Urban air pollution exposure is associated with increased mortality rates, mainly due to myocardial infarction (MI). In order to study the mechanisms underlying this observation, BALB/c mice were exposed to filtered air (FA, control) or urban air (UA) inside whole-body inhalation chambers located in Buenos Aires City, and subjected to MI after 12 weeks. Mice breathing UA showed increased BAL leucocyte count and protein concentration, together with increased TNF-α and MCP-1 levels. Consistently, lung histology showed thickening of the alveolar wall and inflammatory leukocyte recruitment. BAL analysis by flow cytometry showed enhanced alveolar macrophage activation in UA-exposed mice.

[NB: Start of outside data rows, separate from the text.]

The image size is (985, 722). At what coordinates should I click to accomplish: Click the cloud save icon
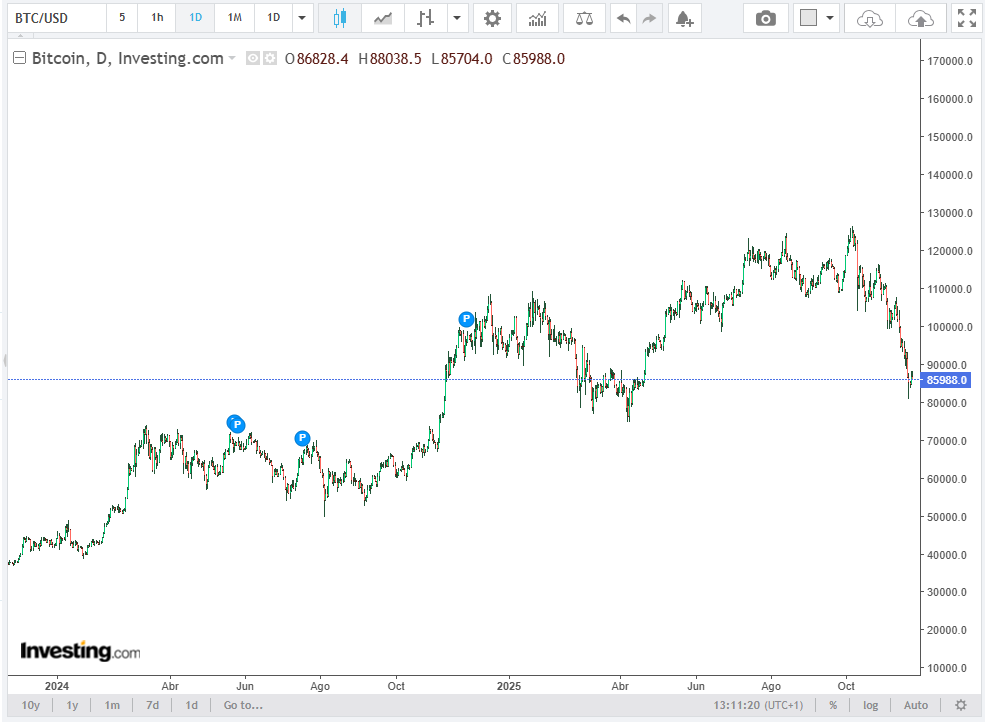869,17
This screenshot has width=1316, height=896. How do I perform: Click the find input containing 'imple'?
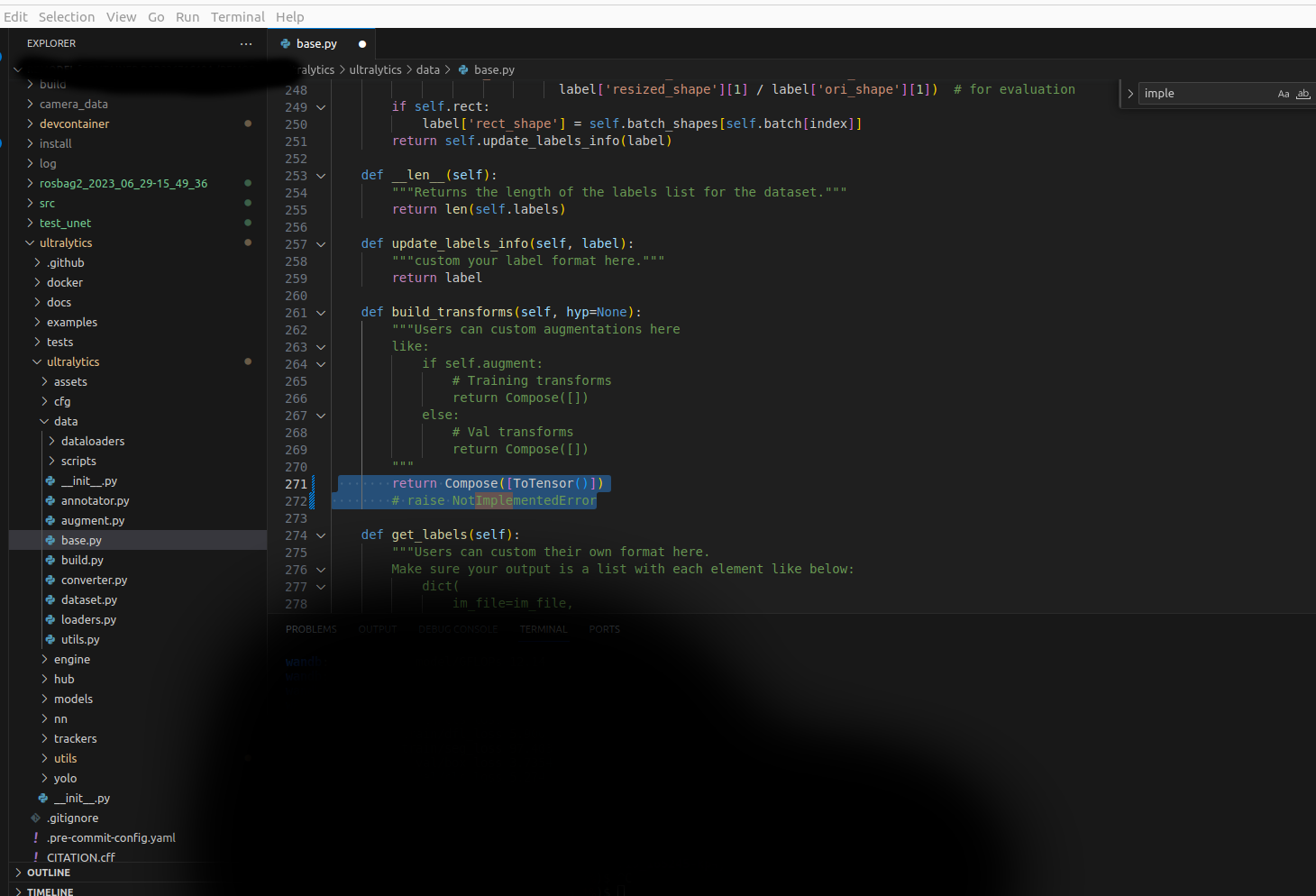[1199, 93]
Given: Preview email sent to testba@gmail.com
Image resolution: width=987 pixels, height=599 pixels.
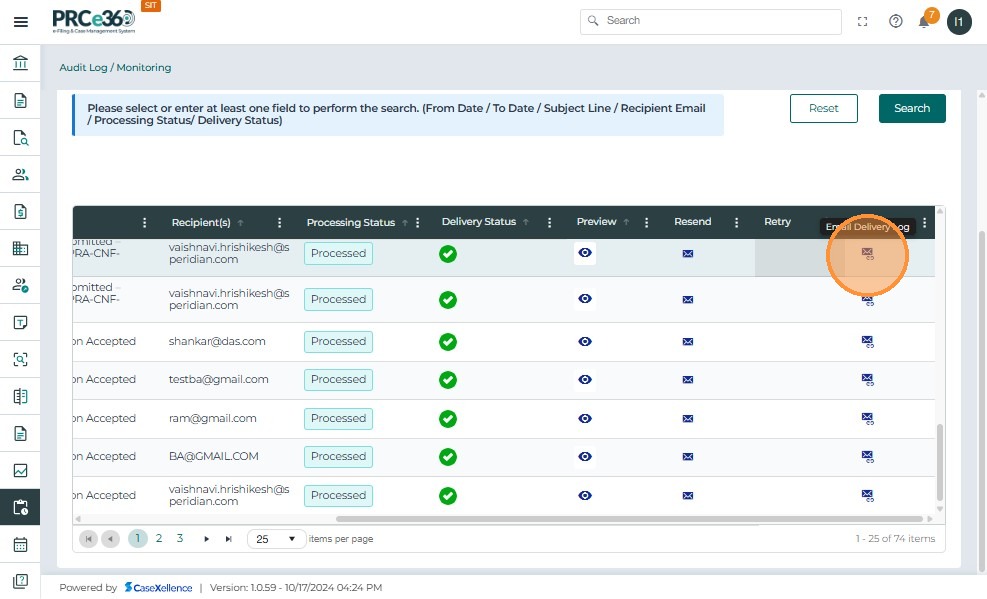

In this group, a significant increase in plasma TNF-α was also observed. At this time point, UA exposure lead to enhanced ischemia/reperfusion injury. Mechanistically, UA-exposed mice showed impaired cardiac mitochondrial function, characterized by ultrastructural abnormalities, decreased active state respiration, inner membrane depolarization, increased O2●- and H2O2 production, and decreased ATP production rate. Our results indicate that a chronic exposure to UA induces a degree of lung inflammation that impairs mitochondrial function in distant organs, such as the heart, which worsens MI outcome. Taken together, our data highlights the importance of considering environmental factors in the development of cardiovascular diseases in urban areas.